All settings have a default, so you don’t need to specify them unless you wish to alter them.
"config": {
"reset_db": false,
"index_all_properties": false,
"node_target_batch_size": 5000,
"relationship_target_batch_size": 1000,
"query_target_batch_size": 1000,
"node_target_parallelism": 10,
"relationship_target_parallelism": 1,
"query_target_parallelism": 1
}
-
reset_db
(bool) — Whether to clear the target database before importing. Deletes data, indexes, and constraints. -
index_all_properties
(bool) — Whether to create indexes for all properties. See Cypher® → Search-performance indexes. -
node_target_batch_size
(int) — Number of rows to be processed for each node target’s import transaction. -
relationship_target_batch_size
(int) — Number of rows to be processed for each relationship target’s transaction. -
query_target_batch_size
(int) — Number of rows to be processed for each custom query’s transaction. -
node_target_parallelism
(int) — Number of max concurrent transactions for node targets per worker. -
relationship_target_parallelism
(int) — Number of max concurrent transactions for relationship targets per worker. Values higher than1
should be set with care, as they may result in deadlocks. -
query_target_parallelism
(int) — Number of max concurrent transactions for Cypher query targets per worker. Values higher than1
should be set with care, as they may result in deadlocks.
Sources
The sources
section contains the definitions of the data sources, as a list. As a rough guideline, you can think one table <=> one source
. The importer will take the data surfaced by the sources and make it available to the targets, which will eventually map it into Neo4j.
{
"type": "bigquery",
"name": "<sourceName>",
"query": "<bigQuerySqlQuery>",
"query_temp_project": "<projectName>",
"query_temp_dataset": "<datasetName>"
}
-
type
(string) —bigquery
. -
name
(string) — A human-friendly label for the source (unique among all names; may not contain spaces). You will use this to reference the source from other parts of the specification file. -
query
(string) — The dataset to extract from BigQuery, as an SQL query. Notice that:-
the source table can have more columns than what you select in the query;
-
multiple targets can use the same source, potentially filtering it for a different subset of columns.
-
-
query_temp_project
(string, optional) The Google Cloud project to store temporary query results (defaults to the current project). -
query_temp_dataset
(string, optional) The BigQuery dataset to store temporary query results (defaults to a new temporary dataset).

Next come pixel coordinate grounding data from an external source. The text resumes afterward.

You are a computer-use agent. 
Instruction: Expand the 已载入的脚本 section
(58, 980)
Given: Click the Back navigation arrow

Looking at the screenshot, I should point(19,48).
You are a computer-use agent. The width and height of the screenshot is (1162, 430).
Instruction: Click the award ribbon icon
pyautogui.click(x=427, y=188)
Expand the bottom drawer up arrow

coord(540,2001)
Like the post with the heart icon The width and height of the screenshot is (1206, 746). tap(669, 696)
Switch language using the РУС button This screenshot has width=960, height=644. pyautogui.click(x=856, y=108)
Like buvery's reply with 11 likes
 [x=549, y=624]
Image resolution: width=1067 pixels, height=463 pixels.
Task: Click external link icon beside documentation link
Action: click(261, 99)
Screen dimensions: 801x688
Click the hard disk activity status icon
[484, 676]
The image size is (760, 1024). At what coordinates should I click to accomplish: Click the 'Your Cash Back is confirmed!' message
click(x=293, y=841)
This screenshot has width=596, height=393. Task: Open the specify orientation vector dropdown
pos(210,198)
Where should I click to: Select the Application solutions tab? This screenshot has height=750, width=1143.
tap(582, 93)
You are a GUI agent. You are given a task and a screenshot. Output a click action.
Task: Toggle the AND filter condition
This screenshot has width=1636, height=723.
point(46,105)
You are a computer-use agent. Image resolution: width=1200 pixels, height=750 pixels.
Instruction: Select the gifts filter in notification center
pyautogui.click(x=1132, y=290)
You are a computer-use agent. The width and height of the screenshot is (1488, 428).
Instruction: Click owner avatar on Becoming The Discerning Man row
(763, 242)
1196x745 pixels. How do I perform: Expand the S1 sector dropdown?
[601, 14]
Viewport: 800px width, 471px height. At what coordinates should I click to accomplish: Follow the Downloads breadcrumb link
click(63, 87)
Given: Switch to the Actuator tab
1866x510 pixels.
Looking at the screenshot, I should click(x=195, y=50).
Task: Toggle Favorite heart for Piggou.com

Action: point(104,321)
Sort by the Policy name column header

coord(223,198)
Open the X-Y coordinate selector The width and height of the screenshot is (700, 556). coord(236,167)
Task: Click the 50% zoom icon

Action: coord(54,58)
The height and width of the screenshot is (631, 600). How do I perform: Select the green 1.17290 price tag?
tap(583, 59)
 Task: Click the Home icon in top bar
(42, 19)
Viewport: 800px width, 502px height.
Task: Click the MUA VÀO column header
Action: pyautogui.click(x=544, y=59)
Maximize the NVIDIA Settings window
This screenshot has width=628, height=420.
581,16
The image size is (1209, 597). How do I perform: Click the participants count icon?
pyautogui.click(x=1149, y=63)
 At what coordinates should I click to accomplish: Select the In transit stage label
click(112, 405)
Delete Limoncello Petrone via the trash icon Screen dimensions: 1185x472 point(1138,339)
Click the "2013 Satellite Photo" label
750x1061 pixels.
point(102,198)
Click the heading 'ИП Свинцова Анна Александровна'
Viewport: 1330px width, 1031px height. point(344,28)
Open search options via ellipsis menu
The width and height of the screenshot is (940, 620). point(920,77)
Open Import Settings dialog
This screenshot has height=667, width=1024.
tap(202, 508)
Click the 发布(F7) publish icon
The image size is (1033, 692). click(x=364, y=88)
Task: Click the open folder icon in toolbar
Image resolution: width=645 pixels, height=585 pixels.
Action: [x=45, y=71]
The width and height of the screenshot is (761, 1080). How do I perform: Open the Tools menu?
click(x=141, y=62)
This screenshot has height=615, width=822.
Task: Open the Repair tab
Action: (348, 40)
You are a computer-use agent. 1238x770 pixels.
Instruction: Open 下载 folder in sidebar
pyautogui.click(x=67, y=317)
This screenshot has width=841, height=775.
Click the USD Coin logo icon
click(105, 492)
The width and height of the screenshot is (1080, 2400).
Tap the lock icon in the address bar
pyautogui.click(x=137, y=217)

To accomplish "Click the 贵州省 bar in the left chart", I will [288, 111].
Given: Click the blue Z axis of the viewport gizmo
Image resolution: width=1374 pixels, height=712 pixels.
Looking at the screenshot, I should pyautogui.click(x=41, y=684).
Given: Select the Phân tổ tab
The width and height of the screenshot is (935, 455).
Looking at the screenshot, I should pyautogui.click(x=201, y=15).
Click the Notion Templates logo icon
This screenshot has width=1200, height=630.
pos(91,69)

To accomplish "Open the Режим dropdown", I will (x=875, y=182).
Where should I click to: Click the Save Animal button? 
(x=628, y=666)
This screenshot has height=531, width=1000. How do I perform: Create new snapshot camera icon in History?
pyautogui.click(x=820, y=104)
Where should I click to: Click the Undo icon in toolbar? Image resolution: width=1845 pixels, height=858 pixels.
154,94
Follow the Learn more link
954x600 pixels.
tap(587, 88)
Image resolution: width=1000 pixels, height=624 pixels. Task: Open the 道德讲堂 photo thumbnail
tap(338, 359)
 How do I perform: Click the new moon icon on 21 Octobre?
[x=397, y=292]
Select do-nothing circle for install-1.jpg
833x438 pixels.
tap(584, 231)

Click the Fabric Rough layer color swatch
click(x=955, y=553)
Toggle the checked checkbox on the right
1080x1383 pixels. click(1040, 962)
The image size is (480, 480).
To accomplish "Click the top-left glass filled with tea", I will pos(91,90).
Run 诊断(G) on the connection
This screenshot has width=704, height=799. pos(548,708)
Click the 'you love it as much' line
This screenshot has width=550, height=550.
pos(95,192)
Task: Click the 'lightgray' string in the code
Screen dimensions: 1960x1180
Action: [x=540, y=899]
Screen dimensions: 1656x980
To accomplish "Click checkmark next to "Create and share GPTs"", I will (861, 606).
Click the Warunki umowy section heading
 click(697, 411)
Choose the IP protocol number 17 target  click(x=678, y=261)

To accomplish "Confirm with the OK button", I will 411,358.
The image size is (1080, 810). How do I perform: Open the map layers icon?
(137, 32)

Specifying a temporary project and/or dataset is helpful in cases when you only have read permissions on the project/dataset where the sources are located. If you set |
Columns of type BIGNUMERIC , GEOGRAPHY , JSON , INTERVAL and STRUCT are not supported.
|
Targets
The targets
section contains the definitions of the graph entities that will result from the import.
You must specify at least one target object.
Neo4j represents objects with nodes (ex. movies
, people
) and connects them with relationships (ex. ACTED_IN
, DIRECTED
).
Each object in the targets section will generate a corresponding entity (node or relationship) in Neo4j drawing data from a source.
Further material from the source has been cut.